August 26, 2020

Bill Hastie |

Yesterday started off well for the Dow’s most economically sensitive stocks but turned negative on the release of a surprisingly low consumer confidence report.  With analysts looking for a reading of 93, the report announced the Confidence Board’s number of 84.8, its lowest level in six years.  But as the Dow declined, the NASDAQ gained.  On the day, the Dow dropped 60.02 points, or -0.21%.  The S&P 500 and NASDAQ bucked the Dow’s negative trend, gaining 12.34 and 86.75 points, or +0.36% and +0.76%, respectively.
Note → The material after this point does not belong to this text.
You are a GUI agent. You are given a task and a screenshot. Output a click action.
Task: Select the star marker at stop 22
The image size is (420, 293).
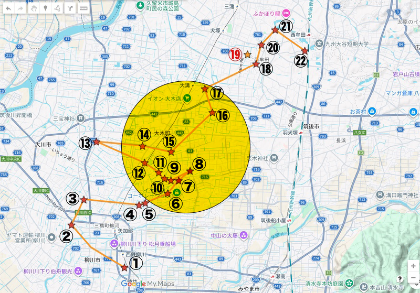click(304, 50)
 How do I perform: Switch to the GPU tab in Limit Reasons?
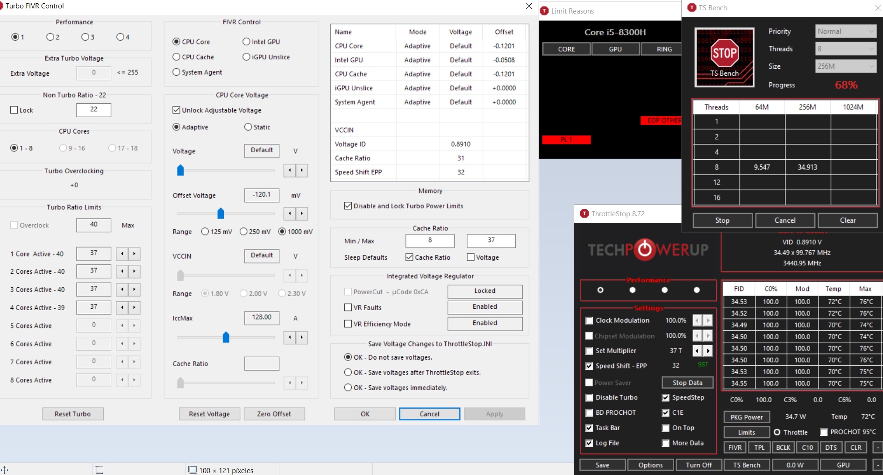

Stocks climbed back into record high territory again this morning as investors received positive news on the U.S. economy.  Durable goods, a leading economic indicator, jumped 11.2% in July while analysts surveyed forecasted an increase of only 4.3%.  What’s more, durable goods ex-transportation (its major component) rose 2.4%, also ahead of expectations.

Carlos Diez, founder and CEO of MarketGrader, told MarketWatch, “We have one of the biggest tailwinds in history which is the massive, massive monetary stimulus globally.  It’s hard to argue against risk assets when there’s so much liquidity sloshing around.  Over the six to nine months I don’t expect a major downturn.”